▶ [Your task]
Please output the following records exactly. Leave every image out.

▶ [Dataset records]
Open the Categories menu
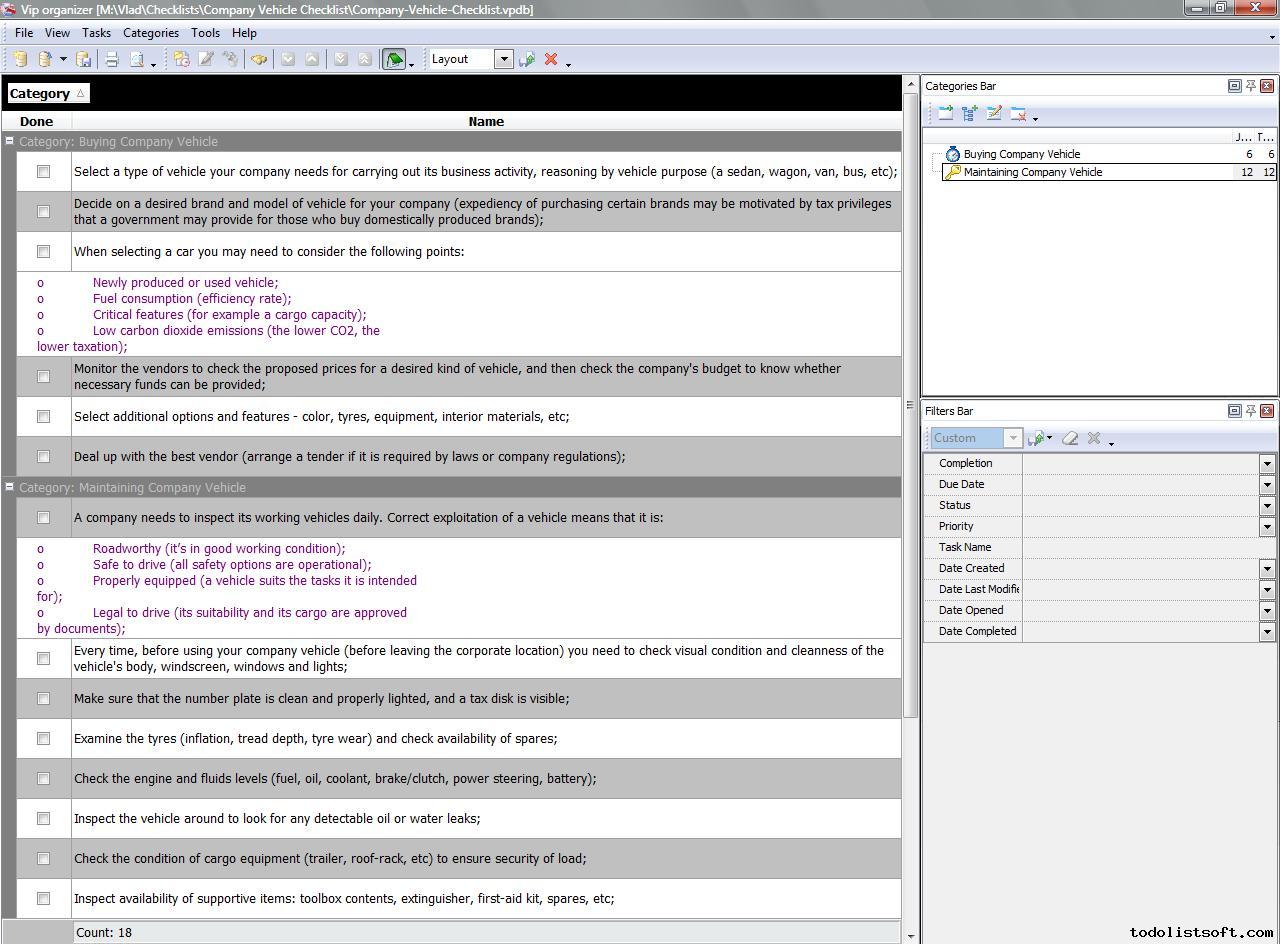1280x944 pixels. 150,33
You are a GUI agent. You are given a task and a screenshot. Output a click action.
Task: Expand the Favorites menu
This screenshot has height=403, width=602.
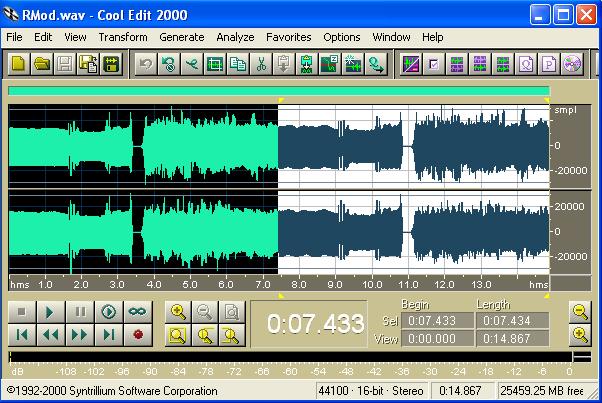point(288,37)
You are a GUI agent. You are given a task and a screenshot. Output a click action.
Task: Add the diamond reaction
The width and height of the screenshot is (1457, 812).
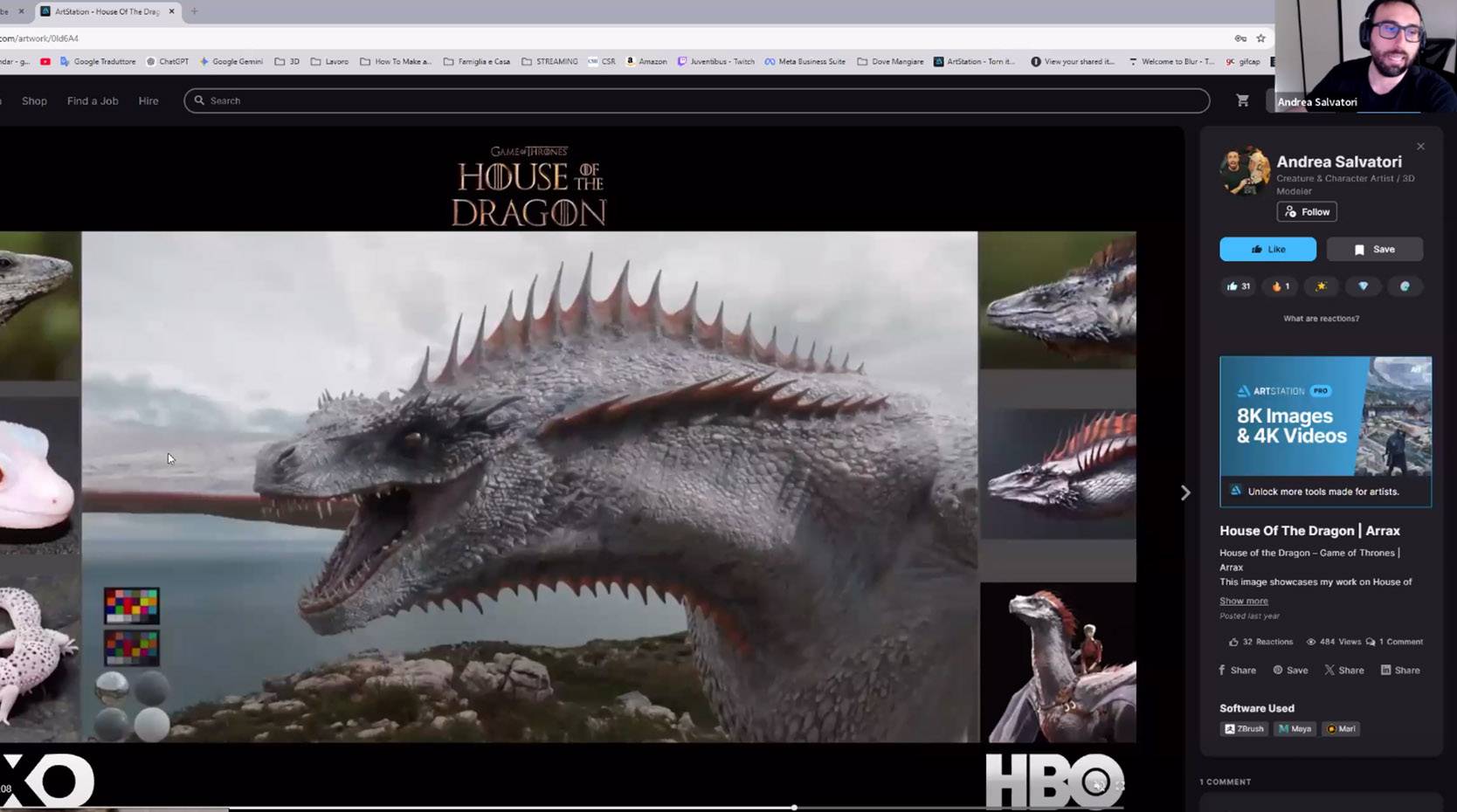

▶ [Task solution]
Open the Categories menu
1280x944 pixels. 150,33
You are a GUI agent. You are given a task and a screenshot. Output a click action.
Task: Expand the Favorites menu
This screenshot has height=403, width=602.
point(288,37)
You are a GUI agent. You are given a task and a screenshot. Output a click action.
Task: Add the diamond reaction
The width and height of the screenshot is (1457, 812).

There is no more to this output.